# [Text section]
== == ==

Emilia Klimiuk, who graduated this month with a Master of Design from IIT Institute of Design (ID), joins MAYA Design in Pittsburgh as their newest visual designer. She will not only have 75 years of innovation and groundbreaking design education to call on, but also the self-confidence and poise to be successful.
“When I was little, my dad taught me how to swim by picking me up by my swimsuit and throwing me into the deep end of the pool,” she said. “At the Institute of Design, we get a similar training. We have no fear. We are all well equipped to deal with complexity, ambiguity and project politics.”
Klimiuk was one of more than 100 students and faculty from ID who showcased a diverse selection of work to nearly 200 guests on Friday, May 11, at the school’s annual End of Year Show, which also celebrated ID’s 75th anniversary as the New Bauhaus.
Klimiuk’s product design class project “Folio,” offering urban dwellers a system that simplifies tool storage for home improvement projects, was one of more than 75 featured in the comprehensive show that also presented a retrospective look on the school’s past innovations.
“What we do at the Institute of Design is still poorly understood by the larger design community,” Klimiuk said. “The End of the Year Show gives us an opportunity to create a dialogue, and, through our work, promote strategic thinking and user-centered design.”
For alumna Apeksha Garga (MDes ’10), the design education she received at ID has helped her succeed in her work as a design researcher for IDEO, a design innovation and consulting firm in Palo Alto, CA. Apeksha came to Chicago to attend the ID Strategy Conference, which took place during the same week at Chicago’s Spertus Institute, and was excited to catch the End of Year Show too.

== == ==

# [Challenge]
In the text about the Institute of Design's End of Year Show, what does Klimiuk's project "Folio" offer urban dwellers?

# [Stored data]
== == ==

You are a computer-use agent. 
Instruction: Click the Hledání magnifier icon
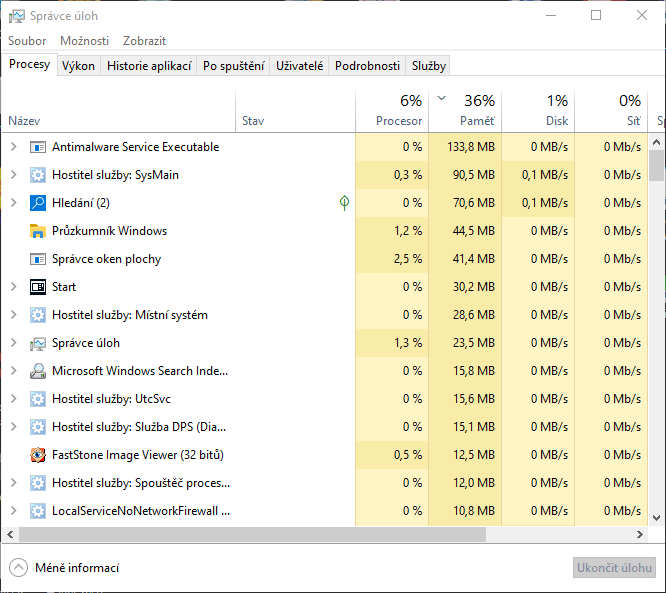38,203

== == ==

# [Output for this exercise]
A system that simplifies tool storage for home improvement projects.